The next day we again put Ruby onto Eeyore (decidedly our new surf mobile setup), packed for a day away from the boat with a VHF radio and a GPS, and made our way the 5-miles from our anchorage into Topolobampo proper. By chance, we chose to head left at the fork in the channel (instead of right into what turned out to be the more industrial side and the large Bahia Ohuira) and got permission to leave Eeyore at the small and quite nice though relatively empty Marina Palmira dock. From the marina, we hiked into the small mellow town and walked the malecon, enjoying ice cream and being the only gringos along the way. There was a seafood restaurant overlooking Bahia Ohuira that looked like the prow of a ship, so of course we decided to grab a bite to eatand while there we met the nice couple from Nordic V and shared our excitement over the seemingly undiscovered beauty of this area. With full belly’s, we made a loop back toward our waiting chariot by hiking up over the hill to the church which had amazing views overlooking our anchorage and the sea. The tide was much lower by this time and we found that it really is wise to stay in the marked channel. Though we had no major mishap, we did do a little "sanding" of Ruby’s propeller before realizing how shallow we actually were and rowing back to the main channel where we again watched the sun set as we quickly motored back to Tao.

After a morning hike around the now abandoned fish camp on Isla Santa Maria (it had been in heavy use when Chris had stopped here as he made his way northward last May), followed by lunch, the tides were right for exiting the harbor. Set for another passage, this time south to Mazatlan, we weighed anchor. Once Rocky was aboard, we set the 100% jib and then the main to sail out of the channel on light winds from the south, the shallows outside both sides of the channel marks crashing around us. With the current spitting us directly out the bay’s exit we only had to tack once to stay high enough in the channel and were sailing on near nothing winds at 6-knots (obviously mostly current).

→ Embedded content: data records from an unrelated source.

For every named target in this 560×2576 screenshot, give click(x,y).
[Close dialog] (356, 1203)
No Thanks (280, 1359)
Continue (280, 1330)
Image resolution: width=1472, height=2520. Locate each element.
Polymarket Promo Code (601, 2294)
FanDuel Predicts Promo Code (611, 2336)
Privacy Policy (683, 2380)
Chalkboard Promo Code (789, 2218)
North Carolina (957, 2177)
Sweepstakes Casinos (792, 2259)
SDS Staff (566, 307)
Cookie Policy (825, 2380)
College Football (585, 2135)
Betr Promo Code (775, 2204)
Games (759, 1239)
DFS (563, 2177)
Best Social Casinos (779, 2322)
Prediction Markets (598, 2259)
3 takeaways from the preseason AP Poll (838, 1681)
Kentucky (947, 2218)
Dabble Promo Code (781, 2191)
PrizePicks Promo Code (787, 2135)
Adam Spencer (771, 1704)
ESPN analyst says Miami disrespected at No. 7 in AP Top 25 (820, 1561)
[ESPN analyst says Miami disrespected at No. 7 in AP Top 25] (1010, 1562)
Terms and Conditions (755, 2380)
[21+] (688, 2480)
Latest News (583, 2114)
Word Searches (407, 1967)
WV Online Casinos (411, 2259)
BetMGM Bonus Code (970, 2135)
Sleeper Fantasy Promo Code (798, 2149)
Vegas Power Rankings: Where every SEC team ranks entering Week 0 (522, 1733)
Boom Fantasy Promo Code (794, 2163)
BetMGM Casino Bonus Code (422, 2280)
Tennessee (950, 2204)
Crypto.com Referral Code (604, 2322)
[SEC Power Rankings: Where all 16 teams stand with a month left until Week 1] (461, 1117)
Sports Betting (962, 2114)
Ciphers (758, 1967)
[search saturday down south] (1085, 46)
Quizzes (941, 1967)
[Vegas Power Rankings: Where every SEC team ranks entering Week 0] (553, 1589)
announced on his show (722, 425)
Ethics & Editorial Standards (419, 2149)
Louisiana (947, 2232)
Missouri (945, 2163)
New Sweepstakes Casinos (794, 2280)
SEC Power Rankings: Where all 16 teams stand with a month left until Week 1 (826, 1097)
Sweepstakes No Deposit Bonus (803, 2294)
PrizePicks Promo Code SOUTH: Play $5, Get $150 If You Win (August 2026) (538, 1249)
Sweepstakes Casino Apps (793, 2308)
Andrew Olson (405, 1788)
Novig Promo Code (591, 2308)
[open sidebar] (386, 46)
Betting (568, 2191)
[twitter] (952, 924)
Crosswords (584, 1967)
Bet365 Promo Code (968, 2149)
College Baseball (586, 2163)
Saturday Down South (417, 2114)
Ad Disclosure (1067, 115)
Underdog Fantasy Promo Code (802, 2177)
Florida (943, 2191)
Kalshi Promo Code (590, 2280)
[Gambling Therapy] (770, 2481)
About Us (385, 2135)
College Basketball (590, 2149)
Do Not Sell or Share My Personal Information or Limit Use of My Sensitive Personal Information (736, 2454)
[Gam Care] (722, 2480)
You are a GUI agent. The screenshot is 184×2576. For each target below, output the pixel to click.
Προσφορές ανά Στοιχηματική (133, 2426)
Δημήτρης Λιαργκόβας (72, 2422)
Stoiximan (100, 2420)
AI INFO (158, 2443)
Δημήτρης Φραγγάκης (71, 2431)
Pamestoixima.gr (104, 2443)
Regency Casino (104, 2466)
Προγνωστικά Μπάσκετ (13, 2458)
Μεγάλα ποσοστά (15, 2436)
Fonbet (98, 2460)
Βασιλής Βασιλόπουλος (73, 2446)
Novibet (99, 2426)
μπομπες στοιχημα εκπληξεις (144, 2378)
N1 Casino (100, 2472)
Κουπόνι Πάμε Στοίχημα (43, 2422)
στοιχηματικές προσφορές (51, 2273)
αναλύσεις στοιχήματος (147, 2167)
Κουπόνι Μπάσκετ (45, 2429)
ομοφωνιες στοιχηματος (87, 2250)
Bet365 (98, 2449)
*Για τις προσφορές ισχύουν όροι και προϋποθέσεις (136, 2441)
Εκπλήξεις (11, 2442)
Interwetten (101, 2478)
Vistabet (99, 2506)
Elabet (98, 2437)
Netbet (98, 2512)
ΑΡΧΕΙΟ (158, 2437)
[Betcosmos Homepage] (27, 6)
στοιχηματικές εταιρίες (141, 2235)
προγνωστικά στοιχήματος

After the convergence zone mark, winds disappeared completely and the currents started taking us northward. We decided to fire up Yannie and make a few miles in the right direction while we were in the “cone of no wind” awaiting the forecast northerly winds. Six and a half hours later at 2300, the engine was given a rest and the 100% went up in the slightest of breezes. Winds were unsettled for the rest of the night shifting from W to NE several times, but we continued to make way the right direction and as the sun rose, the predicted winds finally filled in from the NW.

In the morning, up went the main for wing-on-wing sailing flying along around 5-knots all day until 1400 when winds mellowed and boat speed dipped below 2-knots. So up went our 165% and several hours later, as the sun set, a nice little breeze filled in to push us along between 5 and 7 knots. Around midnight as the winds abated but the seas did not, we changed our point of sail for a bit of a more comfortable ride. The next day we had a beautiful downwind sail conditions, wing-on-wing the whole way to Mazatlan’s Old Harbor. Though we didn’t quite make it by sun down, we had the opportunity to watch the beautiful Mazatlan skyline twinkle to life. Once in the lee of the lighthouse marking the entrance to Old Harbor, we started Yannie, brought sails down, hailed the port captain to check that the entrance was clear, and motored into the anchorage which was well known to Chris. Rocky was set by 2030 and we breathed a sigh of relief having made it here before Chris’ dad, due the next afternoon.